§ How to complete this task: Please print nothing but the lines from the one containing "The height and" to the final line below, exactly, and no pictures.

------------------------------------

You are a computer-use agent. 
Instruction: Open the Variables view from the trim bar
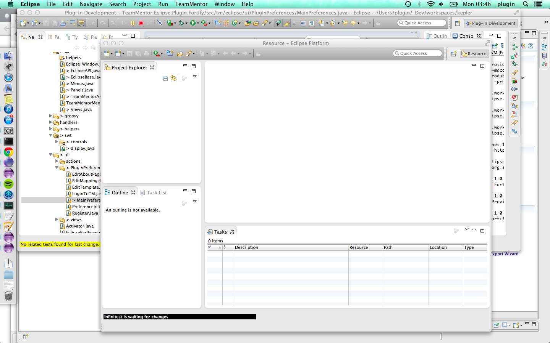514,89
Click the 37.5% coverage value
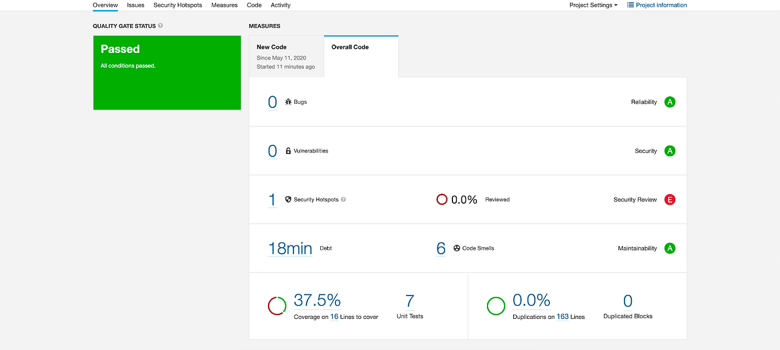The width and height of the screenshot is (780, 350). pos(317,300)
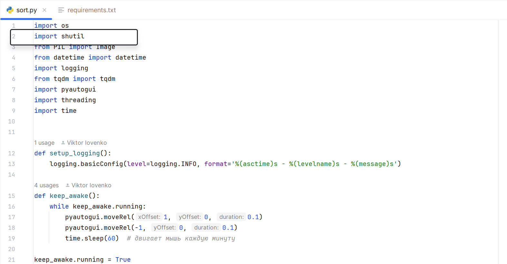
Task: Click the Python file icon on sort.py tab
Action: 10,10
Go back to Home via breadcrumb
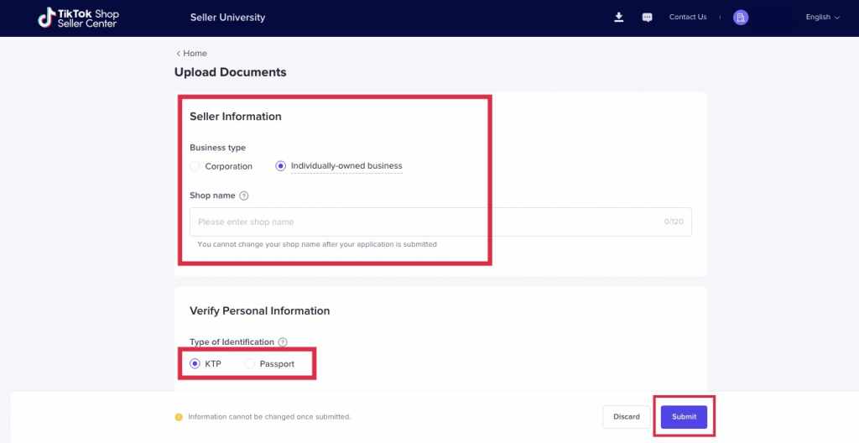Image resolution: width=859 pixels, height=443 pixels. pyautogui.click(x=191, y=54)
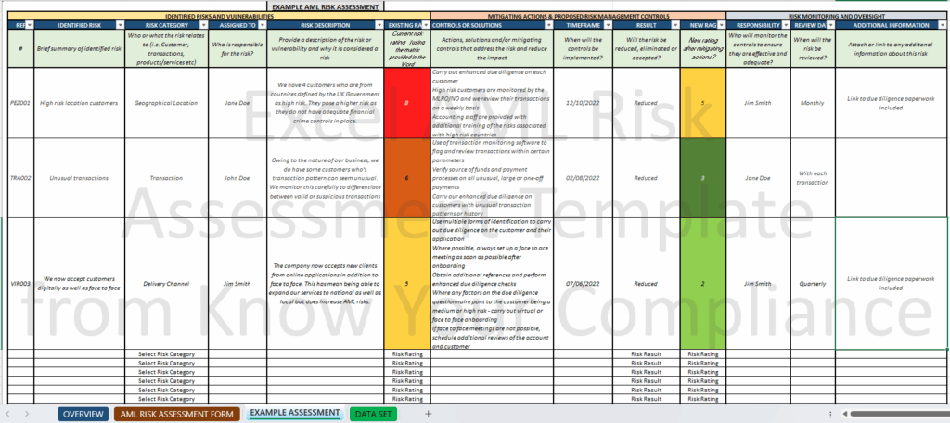The image size is (950, 423).
Task: Open the RESPONSIBILITY column filter arrow
Action: point(784,25)
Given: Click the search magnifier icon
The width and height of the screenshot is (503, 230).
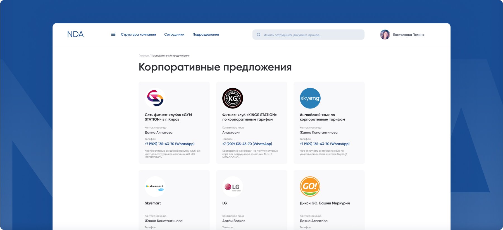Looking at the screenshot, I should click(259, 35).
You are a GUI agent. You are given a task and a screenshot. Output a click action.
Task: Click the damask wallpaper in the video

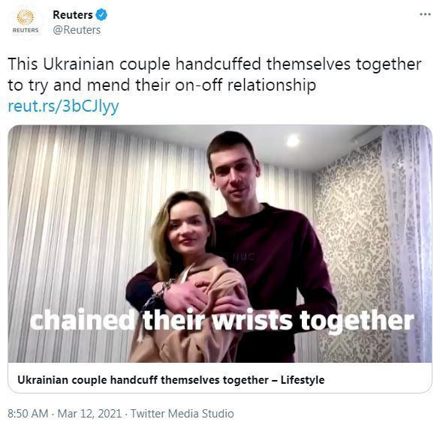click(351, 252)
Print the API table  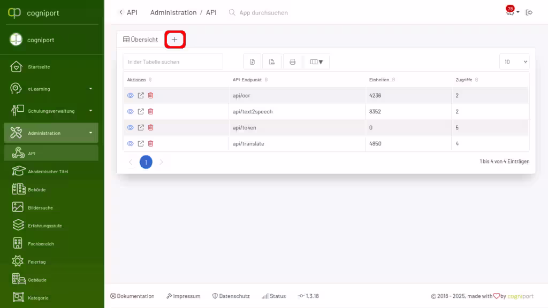(292, 62)
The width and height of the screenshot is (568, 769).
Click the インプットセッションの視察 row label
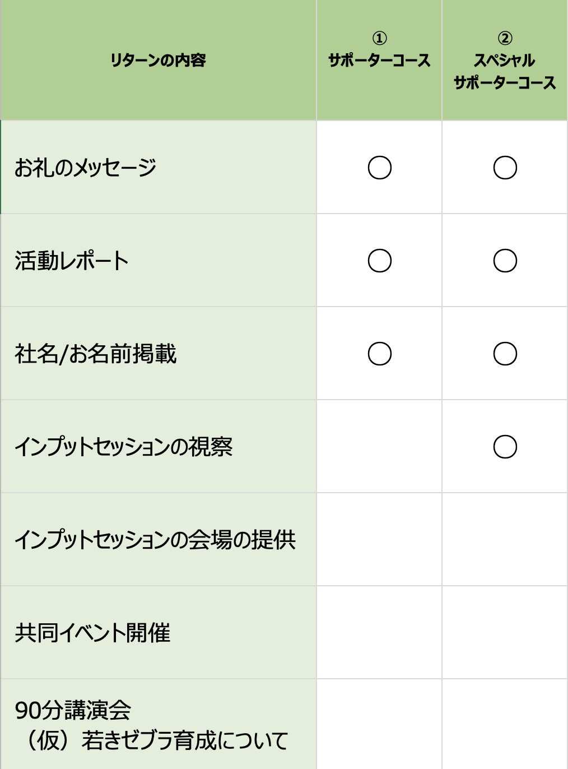click(x=124, y=447)
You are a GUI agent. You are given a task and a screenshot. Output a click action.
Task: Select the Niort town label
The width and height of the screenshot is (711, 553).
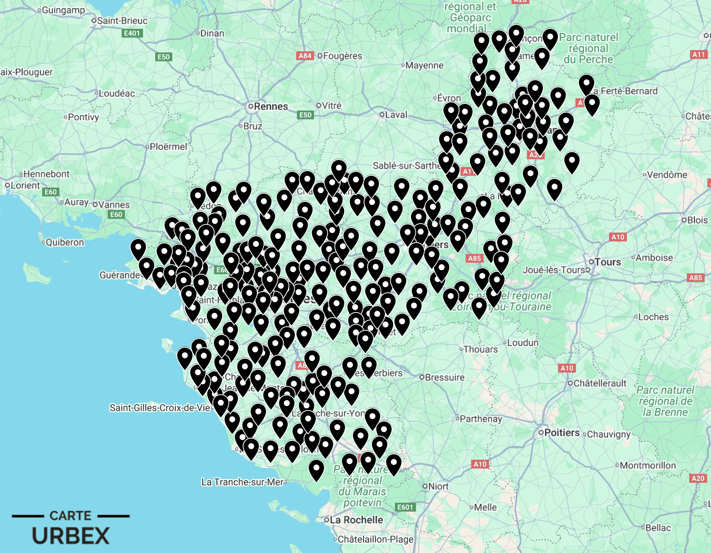438,486
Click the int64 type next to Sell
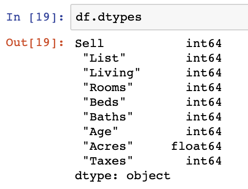 tap(204, 43)
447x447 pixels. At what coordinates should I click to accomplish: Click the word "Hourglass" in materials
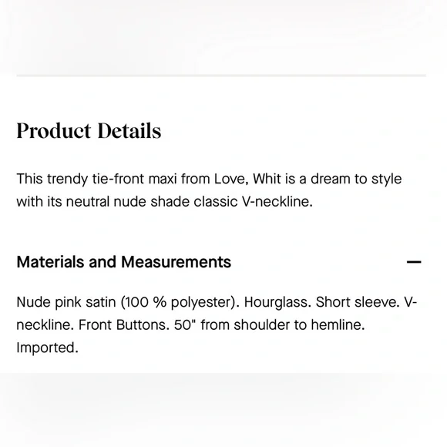coord(277,302)
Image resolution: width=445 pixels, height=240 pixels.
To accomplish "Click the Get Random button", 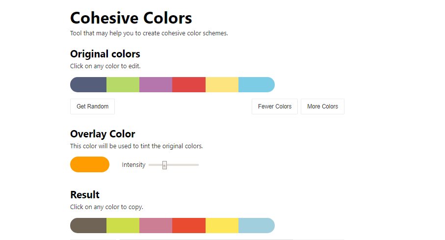I will (92, 107).
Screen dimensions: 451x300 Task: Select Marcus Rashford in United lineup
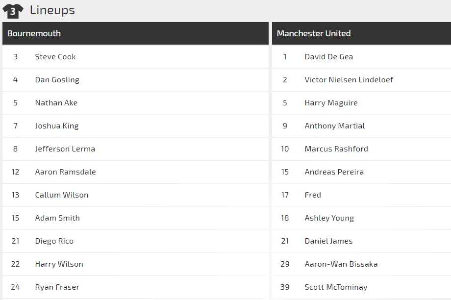pyautogui.click(x=336, y=149)
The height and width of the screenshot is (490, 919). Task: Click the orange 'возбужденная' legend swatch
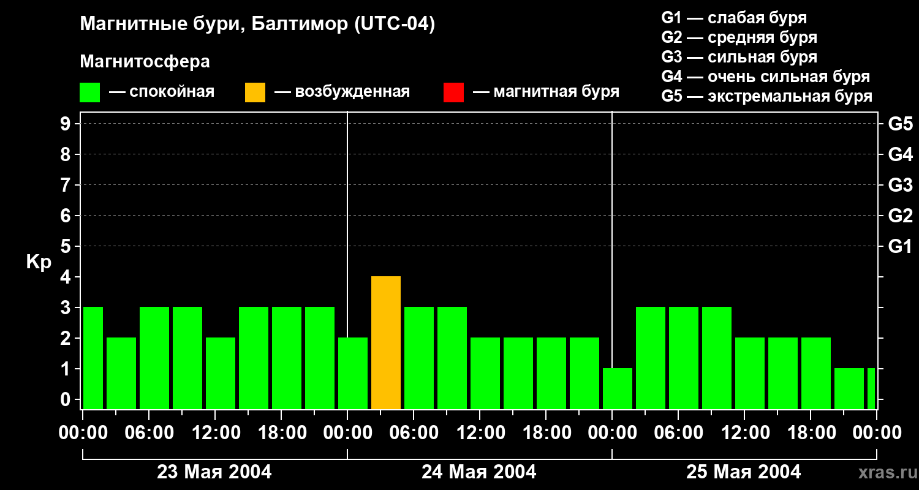[x=255, y=92]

------------------------------------

§ The completed task:
The height and width of the screenshot is (490, 919). Task: Click the orange 'возбужденная' legend swatch
[x=255, y=92]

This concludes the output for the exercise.